Blog article: Dataset Readiness Criteria

Dataset Readiness Criteria

Article text

Toronto’s open data team is working hard to make preparing and releasing open data easier, faster and more efficient than ever. Over the last year, we researched and developed guidelines to improve the quality of our data. To do this, we assessed all 290+ datasets on the the current portal to come up with a set of evaluation criteria. These six criteria assess how close to ready a dataset is for automation and optimization. We are working with data stewards across the City to ensure that our data provides value. Each criteria, and a brief description of what it means is below.

1. Source System Connection

A source system connection refers to how a user accesses a data source. There are many benefits to having a source system connection for your data instead of a static file (eg. Excel spreadsheet). For one, the SSC serves as a “source of truth” for your data, so data stewards no longer need to update many different file types. Some datasets are very large and difficult to download efficiently. Others include more information than a user needs. The open data team will help guide City data stewards who don’t already have an SSC to set one up for their open dataset.

2. Open Data Readiness

An open dataset must readily import into data visualization and analysis tools like Tableau or PowerBI. Examples of these open file formats include CSV, JSON, XML, and GeoJSON. File format alone isn’t the only factor that make datasets machine readable. The structure of the dataset also has implications on the dataset’s readiness.  The Open Data team will work with data stewards to improve the open data readiness of datasets to best make them machine readable. Structural improvements include removing merged cells, formulas, and summary data. Style elements like colours, font, and formatting should also be removed. They can in fact hinder the machine readability of your data. Formulas are also an important consideration. Open dataset files should be free of them. As a general rule, the first column of every row in a document should be a heading that describes the values in the column. Each row in a dataset should describe a single data entry.

○ ○ ○ ○ ○

Tasks:
a. In the dataset readiness article, how many datasets on the current portal did Toronto's open data team assess?
b. According to the dataset readiness article, what benefit does a source system connection offer over a static file such as an Excel spreadsheet?

○ ○ ○ ○ ○

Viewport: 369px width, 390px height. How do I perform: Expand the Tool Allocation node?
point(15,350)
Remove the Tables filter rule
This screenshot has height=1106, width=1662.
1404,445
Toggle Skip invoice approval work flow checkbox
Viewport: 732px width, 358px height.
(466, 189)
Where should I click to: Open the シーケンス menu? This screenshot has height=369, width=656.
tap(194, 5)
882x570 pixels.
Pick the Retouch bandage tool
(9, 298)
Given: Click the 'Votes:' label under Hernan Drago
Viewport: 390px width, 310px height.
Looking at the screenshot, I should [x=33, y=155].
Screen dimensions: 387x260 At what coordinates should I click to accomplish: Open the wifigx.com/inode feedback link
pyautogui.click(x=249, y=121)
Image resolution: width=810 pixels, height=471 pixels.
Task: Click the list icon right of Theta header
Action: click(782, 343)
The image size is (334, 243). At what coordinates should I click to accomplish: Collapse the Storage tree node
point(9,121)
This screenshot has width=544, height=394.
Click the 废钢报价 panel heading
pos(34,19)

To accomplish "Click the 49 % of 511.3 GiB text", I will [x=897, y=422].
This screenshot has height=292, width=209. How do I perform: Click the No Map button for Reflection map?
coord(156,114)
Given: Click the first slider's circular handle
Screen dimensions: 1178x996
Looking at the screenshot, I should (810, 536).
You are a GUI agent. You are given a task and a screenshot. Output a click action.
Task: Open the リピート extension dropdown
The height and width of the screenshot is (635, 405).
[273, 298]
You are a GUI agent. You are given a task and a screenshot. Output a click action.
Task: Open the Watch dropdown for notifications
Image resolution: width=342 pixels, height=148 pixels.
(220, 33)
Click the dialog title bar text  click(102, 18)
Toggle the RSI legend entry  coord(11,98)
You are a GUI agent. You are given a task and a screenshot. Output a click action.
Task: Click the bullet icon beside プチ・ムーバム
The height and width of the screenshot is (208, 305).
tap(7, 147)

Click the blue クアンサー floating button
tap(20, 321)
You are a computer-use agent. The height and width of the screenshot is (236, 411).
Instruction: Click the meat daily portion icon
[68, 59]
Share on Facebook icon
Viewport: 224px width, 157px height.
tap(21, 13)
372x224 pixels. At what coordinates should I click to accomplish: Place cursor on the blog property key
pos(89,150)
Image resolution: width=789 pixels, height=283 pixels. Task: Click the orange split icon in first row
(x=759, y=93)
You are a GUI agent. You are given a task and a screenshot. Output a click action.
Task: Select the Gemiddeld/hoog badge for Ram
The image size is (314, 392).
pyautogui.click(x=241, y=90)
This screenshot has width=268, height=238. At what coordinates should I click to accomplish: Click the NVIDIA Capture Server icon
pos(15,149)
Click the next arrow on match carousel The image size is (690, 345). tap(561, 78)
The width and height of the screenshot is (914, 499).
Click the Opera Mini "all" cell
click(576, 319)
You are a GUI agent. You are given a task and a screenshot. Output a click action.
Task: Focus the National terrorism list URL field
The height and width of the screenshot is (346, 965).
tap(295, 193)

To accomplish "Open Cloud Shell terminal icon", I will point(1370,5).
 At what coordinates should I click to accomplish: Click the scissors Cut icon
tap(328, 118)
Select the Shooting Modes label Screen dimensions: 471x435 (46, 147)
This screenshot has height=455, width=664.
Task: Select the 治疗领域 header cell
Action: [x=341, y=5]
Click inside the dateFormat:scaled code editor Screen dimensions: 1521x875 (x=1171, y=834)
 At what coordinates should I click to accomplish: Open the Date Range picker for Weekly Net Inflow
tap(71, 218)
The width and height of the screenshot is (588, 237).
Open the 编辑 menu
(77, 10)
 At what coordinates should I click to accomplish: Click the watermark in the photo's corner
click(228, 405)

○ ○ ○ ○ ○

Answers to the exercise:
a. All 290+ datasets.

b. The source system connection serves as a "source of truth" for the data. As a result, data stewards no longer need to update many different file types.